Der Brief auf der Schwelle

Der sechste Fall der Linzer Kommissarin Ria Lohmeyer ist für sie selbst unerquicklich: Dem seltsamen Drohbrief auf ihrer Schwelle misst sie erst  Bedeutung bei, als sie erkennen muss, dass er mit einem Mord zusammenhängt. Die Leiche der Frau weist genau dieselben Verstümmelungen auf, die in der Zeichnung angekündigt sind. Der Fingerabdruck, der als Unterschrift dient, stammt vom Mordopfer. Lohmeyer ist schwer verunsichert. Der Absender muss jemand aus ihrer näheren Umgebung sein. Wem aus ihrer Truppe soll sie noch trauen?
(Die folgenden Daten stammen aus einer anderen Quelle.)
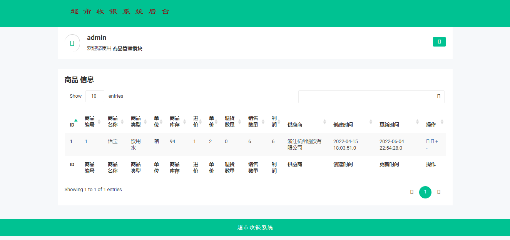This screenshot has height=240, width=510.
Task: Sort the table by 商品库存 header
Action: [175, 122]
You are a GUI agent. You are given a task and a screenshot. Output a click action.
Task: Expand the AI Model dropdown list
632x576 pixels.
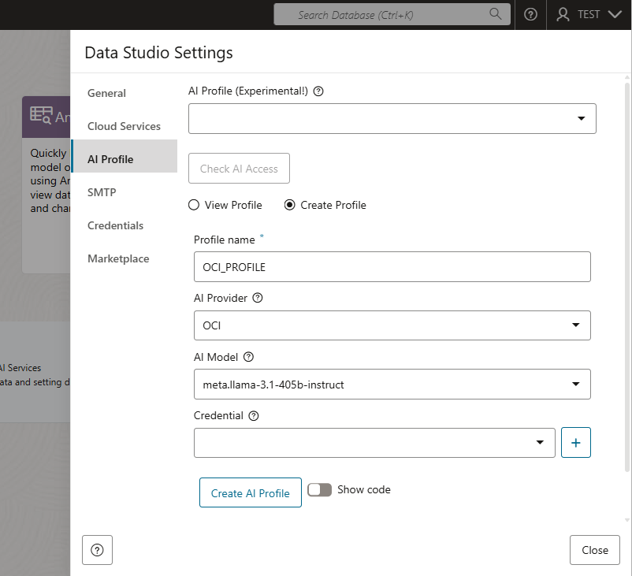575,385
Etliche ihrer männlichen Kollegen hegen gewiss einen Groll gegen sie, weil sie die Karriereleiter hinaufgeklettert ist. Aber ist das ein ausreichend starkes Motiv? Ihr Lebensgefährte Jürgen benimmt sich seit einiger Zeit auch sehr seltsam. Geht abends weg und kommt  spät und mit Kratzspuren versehen zurück. Ist er womöglich der Verrückte, der  seine Taten ankündigt, um sie in Panik zu versetzen?  Die Morde gehen weiter und die Verstümmelungen der Opfer werden immer bizarrer. Beharrlich rückt Ernst Schmid Linz ins Licht der Krimischeinwerfer. Ene Meine Muh (Resistenz Verlag) beweist, dass das Böse immer und überall ist, auch in einer Kulturhauptstadt.
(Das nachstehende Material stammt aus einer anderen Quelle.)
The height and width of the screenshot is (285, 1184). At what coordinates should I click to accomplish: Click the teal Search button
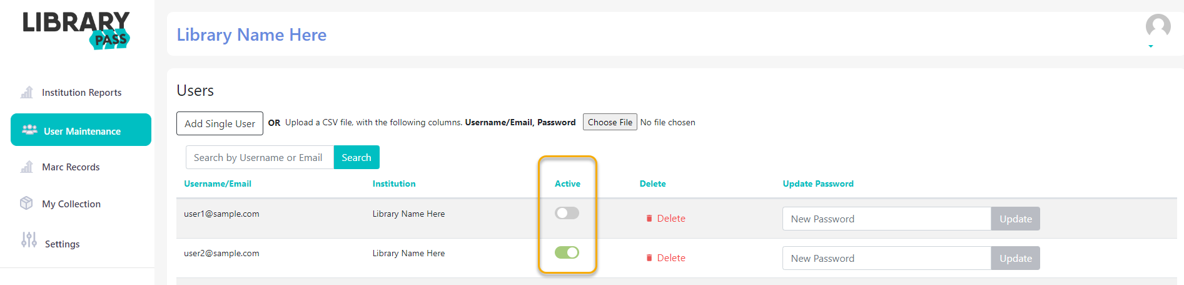[357, 157]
Hybrides Blut und Beuschel

  Der Böse ist sehr böse und verfügt beinahe über übermenschliche Fähigkeiten. Sqweegel scheint ohne erkennbares Motiv zu morden und zu metzeln. Von dem berüchtigten Serial Killer weiß man nicht einmal, wieviele Menschen er schon umgebracht hat. Klingt nach amerikanischem Fast Food. Ist es auch. Anthony E. Zuiker, Schöpfer und Produzent des Fernsehformats CSI hat mit Sqweegel ein neues Monster erfunden, das noch dazu hybrid ist. Denn es treibt nicht nur auf den Buchseiten von Level 26 Dark Origins (Lübbe) sein Unwesen, sondern auch in Videoclips. An bestimmten Stellen des Thrillers gibt es eine Internetadresse, wo man sich die entsprechende Situation auch ansehen kann. Die kurzen Szenen hat der Autor selbst produziert und das mit, wie er betont, professionellen Schauspielern. Da kann man dann auch den Gegenspieler des Bösen sehen. Dark, ein emeritierter FBI-Agent, den die Jagd nach dem Monster seine gesamte Pflegefamilie gekostet hat und der sich bemüht, die Trümmer seines traumatisierten Ichs wieder einigermaßen zusammenzukitten. Seine einzige Stütze ist dabei seine schwangere Frau. Gegen seinen Willen wird Dark von den früheren fiesen Kollegen gezwungen, sich wieder auf die Jagd nach Sqweegel zu machen - mit den entsprechenden Konsequenzen. Das ist alles einen Tick zu überdreht, recht eindimensional und auf Gruseleffekte ausgerichtet.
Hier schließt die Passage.